The group played a variety of Michigan and Wisconsin venues for the rest of the year, but during a gig in Manitowoc on Dec. 27, talk turned to quitting for a while. On Jan. 1, 1970, during a show at the Iron Mountain Armory, the Ravelles announced that they were disbanding for three months.
"The Ravelles are back as a three-piece," Richtig wrote in his diary in May, 1970. Besides Richtig, the group included Rand Alquist at the drum kit and Bill Morrison on lead guitar. They played from May 13-16 at Kent's bar in Spread Eagle, Wis. and got numerous compliments, according to Richtig's account. The positive comments continued on May 23 when the band appeared at the Casino Bar in Ishpeming.
Although Richtig discontinued his diary at this point, Altobelli and Brian Alquist rejoined the Ravelles and the band carried on until August of 1973, before calling it quits. It wasn't the end, however.

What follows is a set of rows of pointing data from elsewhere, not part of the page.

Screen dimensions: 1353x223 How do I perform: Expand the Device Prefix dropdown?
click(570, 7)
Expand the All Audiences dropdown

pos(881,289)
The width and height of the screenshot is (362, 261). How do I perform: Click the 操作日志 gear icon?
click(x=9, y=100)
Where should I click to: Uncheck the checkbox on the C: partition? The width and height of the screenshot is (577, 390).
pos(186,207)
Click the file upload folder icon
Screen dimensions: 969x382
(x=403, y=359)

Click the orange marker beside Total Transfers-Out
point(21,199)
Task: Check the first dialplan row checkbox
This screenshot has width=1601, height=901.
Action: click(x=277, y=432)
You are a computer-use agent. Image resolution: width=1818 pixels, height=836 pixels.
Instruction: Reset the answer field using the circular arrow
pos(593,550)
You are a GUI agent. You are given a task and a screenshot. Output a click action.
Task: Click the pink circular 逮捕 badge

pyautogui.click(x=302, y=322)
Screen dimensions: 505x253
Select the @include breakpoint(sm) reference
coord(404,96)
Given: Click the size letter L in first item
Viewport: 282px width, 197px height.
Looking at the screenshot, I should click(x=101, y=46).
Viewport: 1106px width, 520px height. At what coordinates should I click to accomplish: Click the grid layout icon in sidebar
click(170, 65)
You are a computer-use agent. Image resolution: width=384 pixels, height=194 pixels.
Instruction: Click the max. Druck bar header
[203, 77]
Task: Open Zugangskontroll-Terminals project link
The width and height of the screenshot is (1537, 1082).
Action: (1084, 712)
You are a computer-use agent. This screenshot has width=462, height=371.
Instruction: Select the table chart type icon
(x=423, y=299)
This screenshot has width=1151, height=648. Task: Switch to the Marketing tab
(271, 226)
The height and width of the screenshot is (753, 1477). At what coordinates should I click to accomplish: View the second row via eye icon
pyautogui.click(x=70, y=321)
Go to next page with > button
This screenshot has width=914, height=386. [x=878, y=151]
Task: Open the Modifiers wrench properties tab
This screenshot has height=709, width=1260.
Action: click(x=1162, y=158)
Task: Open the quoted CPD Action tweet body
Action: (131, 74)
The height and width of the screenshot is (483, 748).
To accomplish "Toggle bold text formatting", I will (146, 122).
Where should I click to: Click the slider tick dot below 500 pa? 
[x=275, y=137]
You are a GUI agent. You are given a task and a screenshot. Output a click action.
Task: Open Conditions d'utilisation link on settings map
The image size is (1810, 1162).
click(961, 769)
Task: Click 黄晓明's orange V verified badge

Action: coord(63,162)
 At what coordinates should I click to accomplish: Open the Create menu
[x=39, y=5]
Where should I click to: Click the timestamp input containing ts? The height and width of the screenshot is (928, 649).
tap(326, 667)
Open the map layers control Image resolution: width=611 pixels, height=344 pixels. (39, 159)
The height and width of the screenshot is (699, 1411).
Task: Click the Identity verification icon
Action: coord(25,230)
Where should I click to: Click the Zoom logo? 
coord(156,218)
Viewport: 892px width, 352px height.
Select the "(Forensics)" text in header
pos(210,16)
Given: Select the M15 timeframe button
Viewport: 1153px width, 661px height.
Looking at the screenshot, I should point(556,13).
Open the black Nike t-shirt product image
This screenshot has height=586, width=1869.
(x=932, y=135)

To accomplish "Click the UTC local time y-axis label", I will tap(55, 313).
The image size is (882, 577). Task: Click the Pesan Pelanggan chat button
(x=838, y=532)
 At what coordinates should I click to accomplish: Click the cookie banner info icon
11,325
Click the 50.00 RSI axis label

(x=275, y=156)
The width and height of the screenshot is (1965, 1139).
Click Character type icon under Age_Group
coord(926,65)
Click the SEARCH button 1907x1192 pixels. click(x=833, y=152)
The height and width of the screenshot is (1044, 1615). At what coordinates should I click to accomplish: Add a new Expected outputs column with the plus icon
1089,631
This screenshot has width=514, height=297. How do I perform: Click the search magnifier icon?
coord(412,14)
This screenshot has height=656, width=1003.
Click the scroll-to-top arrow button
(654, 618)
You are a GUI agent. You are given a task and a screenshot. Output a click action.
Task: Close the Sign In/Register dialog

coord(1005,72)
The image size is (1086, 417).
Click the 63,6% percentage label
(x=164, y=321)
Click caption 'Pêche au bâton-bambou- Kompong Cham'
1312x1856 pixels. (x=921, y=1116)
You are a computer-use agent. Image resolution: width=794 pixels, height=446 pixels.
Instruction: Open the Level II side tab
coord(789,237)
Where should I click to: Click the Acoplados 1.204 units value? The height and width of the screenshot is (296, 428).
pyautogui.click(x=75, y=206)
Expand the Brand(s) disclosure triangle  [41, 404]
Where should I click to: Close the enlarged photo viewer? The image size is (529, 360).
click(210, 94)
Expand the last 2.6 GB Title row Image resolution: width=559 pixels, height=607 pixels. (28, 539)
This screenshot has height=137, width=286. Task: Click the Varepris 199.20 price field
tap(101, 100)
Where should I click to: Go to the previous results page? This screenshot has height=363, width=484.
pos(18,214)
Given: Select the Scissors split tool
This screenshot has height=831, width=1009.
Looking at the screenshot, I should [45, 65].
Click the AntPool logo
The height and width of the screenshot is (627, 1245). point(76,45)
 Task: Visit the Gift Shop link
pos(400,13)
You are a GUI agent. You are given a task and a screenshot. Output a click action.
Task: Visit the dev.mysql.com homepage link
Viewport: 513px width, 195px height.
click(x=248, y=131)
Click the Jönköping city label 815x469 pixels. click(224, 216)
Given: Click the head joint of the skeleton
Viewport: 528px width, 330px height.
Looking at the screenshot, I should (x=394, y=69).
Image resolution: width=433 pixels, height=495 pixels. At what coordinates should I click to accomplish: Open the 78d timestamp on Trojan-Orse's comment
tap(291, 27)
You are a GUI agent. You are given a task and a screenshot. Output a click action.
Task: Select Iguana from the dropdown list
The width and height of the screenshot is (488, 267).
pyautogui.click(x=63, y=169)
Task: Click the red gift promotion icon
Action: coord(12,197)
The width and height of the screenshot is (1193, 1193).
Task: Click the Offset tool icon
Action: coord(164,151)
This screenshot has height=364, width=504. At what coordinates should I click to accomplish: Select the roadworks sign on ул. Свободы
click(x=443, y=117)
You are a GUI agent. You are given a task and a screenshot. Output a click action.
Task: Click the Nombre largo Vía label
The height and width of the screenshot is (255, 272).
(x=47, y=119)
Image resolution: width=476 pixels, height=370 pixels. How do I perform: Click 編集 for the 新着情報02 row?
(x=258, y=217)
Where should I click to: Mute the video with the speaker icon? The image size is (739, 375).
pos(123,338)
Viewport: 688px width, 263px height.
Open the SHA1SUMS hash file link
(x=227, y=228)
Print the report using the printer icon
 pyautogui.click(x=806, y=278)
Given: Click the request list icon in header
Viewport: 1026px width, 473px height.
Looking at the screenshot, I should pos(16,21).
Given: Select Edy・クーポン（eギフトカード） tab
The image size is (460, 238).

When all six original members of the Ravelles agreed to reunite for one appearance during the Dickinson County Centennial celebration in 1991, the announcement was carried on the front page of the Iron Mountain Daily News.
The group's show at the local armory on Saturday, June 15, drew hundreds of ardent fans. "We worked right up until show time to put that together. It was exciting to say the least," Lucas told me.
The success of that engagement led to a "reunion tour," which included three more dates. The Ravelles even considered reforming, but that possibility ended when Brian Alquist died in a traffic accident.
With those reunion performances, the Ravelles ably demonstrated their reputation transcended those intervening decades.